Sir Thomas Hope, 1st Baronet Hope of Craighall (1573–1646) was a Scottish lawyer.

He was the son of an eminent merchant, Henry Hope, and his French wife, Jacqueline de Tott.

Admitted as an advocate in 1605, he made his reputation in 1606 the defence of Rev John Forbes (1568?-1634), and five other ministers at Linlithgow were charged with high treason. He prepared the deed revoking James VI's grants of church property in 1625. He was appointed Lord Advocate under Charles I in 1626, and held the office until 1641. He was created a Baronet of Nova Scotia on 11 February 1628.

Hope conducted the case against John Elphinstone, 2nd Lord Balmerino in 1634. As Lord High Commissioner to the General Assembly of the Church of Scotland in 1643, he maintained the king's temporizing policy.

In 1645 Hope was appointed one of the Commissioners for managing the Exchequer, but died the next year.

He is buried in Greyfriars Kirkyard in Edinburgh.
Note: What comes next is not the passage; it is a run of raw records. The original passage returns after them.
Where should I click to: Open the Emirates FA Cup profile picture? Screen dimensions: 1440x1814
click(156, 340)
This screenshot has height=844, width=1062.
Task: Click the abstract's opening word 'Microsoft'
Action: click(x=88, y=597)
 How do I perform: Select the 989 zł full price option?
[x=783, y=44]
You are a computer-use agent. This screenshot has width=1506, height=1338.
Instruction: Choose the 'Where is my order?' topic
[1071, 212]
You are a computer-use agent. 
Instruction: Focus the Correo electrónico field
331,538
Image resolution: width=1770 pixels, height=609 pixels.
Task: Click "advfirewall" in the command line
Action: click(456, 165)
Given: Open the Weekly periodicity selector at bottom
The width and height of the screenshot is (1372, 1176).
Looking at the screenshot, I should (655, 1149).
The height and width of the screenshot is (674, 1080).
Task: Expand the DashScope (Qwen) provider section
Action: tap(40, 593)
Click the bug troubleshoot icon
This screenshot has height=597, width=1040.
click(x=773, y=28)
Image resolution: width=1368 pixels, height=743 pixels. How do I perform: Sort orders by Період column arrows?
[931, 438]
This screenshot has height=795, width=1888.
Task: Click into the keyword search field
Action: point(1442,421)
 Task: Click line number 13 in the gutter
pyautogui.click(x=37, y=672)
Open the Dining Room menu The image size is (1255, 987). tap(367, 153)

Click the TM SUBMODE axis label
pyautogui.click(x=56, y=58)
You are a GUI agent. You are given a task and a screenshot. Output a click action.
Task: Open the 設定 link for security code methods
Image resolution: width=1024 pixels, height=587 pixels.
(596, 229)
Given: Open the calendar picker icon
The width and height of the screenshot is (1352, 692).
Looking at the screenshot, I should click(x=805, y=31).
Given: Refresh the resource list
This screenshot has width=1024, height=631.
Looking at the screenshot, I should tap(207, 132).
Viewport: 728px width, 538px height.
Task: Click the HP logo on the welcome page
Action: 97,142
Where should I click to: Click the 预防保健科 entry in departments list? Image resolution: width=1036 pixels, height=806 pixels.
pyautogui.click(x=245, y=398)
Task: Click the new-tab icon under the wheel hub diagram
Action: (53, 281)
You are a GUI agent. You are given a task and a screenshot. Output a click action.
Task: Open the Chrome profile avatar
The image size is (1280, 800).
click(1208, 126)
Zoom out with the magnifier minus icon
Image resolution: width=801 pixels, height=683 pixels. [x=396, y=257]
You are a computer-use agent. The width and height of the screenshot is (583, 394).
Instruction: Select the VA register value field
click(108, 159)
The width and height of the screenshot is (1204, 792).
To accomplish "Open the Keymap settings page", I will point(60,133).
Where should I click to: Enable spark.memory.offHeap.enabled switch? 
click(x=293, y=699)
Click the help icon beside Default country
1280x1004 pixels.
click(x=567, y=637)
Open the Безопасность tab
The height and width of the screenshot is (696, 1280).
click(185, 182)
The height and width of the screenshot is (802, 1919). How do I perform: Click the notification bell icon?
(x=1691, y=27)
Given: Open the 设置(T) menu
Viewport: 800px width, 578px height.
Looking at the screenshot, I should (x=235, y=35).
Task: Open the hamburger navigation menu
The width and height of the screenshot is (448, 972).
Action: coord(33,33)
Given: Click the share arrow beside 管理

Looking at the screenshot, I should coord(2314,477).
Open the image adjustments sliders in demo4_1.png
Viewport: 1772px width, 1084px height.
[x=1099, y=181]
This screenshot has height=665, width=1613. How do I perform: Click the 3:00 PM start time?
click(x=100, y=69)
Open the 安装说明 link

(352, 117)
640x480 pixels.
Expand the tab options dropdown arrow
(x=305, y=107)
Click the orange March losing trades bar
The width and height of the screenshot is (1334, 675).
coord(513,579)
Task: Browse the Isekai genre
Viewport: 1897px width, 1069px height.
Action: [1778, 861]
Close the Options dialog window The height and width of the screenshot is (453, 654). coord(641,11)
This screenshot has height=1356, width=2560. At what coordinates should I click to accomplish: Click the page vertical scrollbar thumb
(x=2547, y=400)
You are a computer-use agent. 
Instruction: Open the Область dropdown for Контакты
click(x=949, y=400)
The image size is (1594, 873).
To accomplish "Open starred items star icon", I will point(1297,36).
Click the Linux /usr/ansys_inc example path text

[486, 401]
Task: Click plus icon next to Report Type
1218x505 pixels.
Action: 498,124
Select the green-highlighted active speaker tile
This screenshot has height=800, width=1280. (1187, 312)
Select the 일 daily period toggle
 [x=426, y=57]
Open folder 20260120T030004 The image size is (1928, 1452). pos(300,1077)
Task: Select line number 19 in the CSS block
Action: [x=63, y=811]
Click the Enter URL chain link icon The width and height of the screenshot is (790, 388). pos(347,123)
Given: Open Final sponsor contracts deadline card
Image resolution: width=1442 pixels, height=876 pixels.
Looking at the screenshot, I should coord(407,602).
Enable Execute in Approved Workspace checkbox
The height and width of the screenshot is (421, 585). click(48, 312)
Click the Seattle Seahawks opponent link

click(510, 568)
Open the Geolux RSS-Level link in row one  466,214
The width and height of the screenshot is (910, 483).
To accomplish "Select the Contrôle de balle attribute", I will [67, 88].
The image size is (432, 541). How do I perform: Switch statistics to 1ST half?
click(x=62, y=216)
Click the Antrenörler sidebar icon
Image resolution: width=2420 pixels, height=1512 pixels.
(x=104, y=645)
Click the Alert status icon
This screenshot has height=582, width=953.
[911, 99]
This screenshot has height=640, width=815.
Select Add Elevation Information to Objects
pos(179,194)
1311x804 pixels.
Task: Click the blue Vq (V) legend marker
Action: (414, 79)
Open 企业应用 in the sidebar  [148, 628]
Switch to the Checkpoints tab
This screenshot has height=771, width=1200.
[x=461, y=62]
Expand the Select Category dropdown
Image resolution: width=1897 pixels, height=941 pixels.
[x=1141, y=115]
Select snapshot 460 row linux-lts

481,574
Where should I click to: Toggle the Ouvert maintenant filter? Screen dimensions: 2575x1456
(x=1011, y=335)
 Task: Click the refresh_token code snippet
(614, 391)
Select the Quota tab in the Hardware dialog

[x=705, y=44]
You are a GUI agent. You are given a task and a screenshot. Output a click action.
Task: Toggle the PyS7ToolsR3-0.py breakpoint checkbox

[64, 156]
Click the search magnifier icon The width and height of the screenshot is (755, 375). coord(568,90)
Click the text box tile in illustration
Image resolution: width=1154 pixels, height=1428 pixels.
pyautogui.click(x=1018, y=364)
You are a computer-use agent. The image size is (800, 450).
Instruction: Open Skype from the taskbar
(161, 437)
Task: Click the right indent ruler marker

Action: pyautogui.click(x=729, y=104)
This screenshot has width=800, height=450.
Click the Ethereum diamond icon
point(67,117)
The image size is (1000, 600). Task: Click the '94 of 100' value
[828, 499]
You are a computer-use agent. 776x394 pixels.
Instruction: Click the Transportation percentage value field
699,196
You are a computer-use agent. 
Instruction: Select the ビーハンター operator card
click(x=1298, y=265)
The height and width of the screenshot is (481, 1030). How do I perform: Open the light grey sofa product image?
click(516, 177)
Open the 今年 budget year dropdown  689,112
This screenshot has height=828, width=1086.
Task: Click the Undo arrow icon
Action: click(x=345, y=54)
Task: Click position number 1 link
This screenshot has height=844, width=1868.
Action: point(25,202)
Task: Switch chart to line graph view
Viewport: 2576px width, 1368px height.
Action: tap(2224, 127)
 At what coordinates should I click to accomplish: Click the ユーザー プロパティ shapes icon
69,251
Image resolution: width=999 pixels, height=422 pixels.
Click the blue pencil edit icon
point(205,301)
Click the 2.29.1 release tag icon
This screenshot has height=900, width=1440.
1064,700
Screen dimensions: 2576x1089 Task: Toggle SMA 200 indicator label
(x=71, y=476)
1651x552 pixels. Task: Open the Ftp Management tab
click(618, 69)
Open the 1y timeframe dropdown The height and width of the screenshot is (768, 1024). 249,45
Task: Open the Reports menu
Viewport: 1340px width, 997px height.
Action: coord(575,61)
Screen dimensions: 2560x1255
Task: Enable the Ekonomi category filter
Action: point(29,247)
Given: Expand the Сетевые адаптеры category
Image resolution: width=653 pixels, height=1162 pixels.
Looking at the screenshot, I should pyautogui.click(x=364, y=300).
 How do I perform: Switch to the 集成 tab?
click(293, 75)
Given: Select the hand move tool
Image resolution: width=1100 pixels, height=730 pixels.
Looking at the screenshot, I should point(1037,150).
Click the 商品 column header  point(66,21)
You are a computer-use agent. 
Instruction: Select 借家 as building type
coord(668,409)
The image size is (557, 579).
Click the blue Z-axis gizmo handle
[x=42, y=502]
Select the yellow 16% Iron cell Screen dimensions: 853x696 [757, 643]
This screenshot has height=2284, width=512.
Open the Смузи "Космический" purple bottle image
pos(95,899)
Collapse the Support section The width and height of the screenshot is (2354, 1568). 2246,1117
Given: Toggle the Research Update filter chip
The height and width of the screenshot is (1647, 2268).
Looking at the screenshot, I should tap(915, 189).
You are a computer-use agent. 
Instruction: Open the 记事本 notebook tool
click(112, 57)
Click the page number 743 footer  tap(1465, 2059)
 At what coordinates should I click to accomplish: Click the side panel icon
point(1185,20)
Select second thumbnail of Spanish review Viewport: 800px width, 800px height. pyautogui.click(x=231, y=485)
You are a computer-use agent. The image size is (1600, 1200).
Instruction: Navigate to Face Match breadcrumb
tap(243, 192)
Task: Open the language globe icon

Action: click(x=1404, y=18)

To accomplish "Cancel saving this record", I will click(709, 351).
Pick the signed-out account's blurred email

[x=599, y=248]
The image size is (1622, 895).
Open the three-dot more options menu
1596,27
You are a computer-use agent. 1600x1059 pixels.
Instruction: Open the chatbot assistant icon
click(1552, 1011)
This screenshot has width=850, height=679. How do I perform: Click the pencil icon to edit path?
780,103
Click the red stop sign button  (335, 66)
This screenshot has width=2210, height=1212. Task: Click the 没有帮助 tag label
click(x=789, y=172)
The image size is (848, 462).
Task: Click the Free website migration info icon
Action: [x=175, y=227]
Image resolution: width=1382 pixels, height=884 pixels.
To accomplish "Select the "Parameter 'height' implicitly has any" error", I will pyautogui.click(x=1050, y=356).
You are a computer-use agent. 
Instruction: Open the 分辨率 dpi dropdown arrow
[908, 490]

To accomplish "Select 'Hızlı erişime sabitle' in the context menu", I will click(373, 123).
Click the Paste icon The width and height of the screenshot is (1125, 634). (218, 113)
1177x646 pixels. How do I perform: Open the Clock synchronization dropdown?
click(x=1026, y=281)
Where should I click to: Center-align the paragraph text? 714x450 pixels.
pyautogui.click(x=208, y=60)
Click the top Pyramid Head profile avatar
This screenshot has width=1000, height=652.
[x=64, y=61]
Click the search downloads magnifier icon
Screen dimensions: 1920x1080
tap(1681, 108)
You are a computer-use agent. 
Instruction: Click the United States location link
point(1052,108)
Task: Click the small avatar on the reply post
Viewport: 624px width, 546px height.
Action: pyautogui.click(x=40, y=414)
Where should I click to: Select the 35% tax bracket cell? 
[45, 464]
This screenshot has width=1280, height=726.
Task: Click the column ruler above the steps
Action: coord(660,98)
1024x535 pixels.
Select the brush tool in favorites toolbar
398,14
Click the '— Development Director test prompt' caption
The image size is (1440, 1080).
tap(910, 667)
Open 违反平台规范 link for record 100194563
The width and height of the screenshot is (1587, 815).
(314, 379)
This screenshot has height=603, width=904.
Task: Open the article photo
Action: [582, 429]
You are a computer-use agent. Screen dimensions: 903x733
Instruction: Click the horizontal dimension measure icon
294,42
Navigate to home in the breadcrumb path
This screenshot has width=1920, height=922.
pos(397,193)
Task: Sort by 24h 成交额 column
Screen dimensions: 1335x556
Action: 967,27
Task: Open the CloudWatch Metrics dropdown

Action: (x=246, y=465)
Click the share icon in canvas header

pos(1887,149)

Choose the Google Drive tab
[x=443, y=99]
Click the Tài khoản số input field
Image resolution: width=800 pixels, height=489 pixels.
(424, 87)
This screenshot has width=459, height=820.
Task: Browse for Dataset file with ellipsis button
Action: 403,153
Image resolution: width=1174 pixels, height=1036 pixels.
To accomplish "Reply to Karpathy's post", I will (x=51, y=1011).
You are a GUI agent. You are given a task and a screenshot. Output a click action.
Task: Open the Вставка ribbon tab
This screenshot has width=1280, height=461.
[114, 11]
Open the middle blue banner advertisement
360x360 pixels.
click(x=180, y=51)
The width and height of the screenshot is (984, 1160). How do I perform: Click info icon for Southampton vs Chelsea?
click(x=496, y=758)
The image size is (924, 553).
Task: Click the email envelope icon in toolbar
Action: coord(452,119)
The grave lies in the north-west section of the original graveyard, against the west wall.

His Cowgate home, built in 1616, was demolished in 1887 to make way for the Edinburgh Free Library.

His "Practical Observations Upon divers titles of the Law of Scotland", commonly called the "Minor Practicks", were published in 1726, by Alexander Bayne.

In 1843 the Bannatyne Club published "A Diary of the Public Correspondence of Sir Thomas Hope of Craighall, 1633-1645: From the Original, in the Library at Pinkie House"', a collection Hope's official and private correspondence from the last twelve years of his life.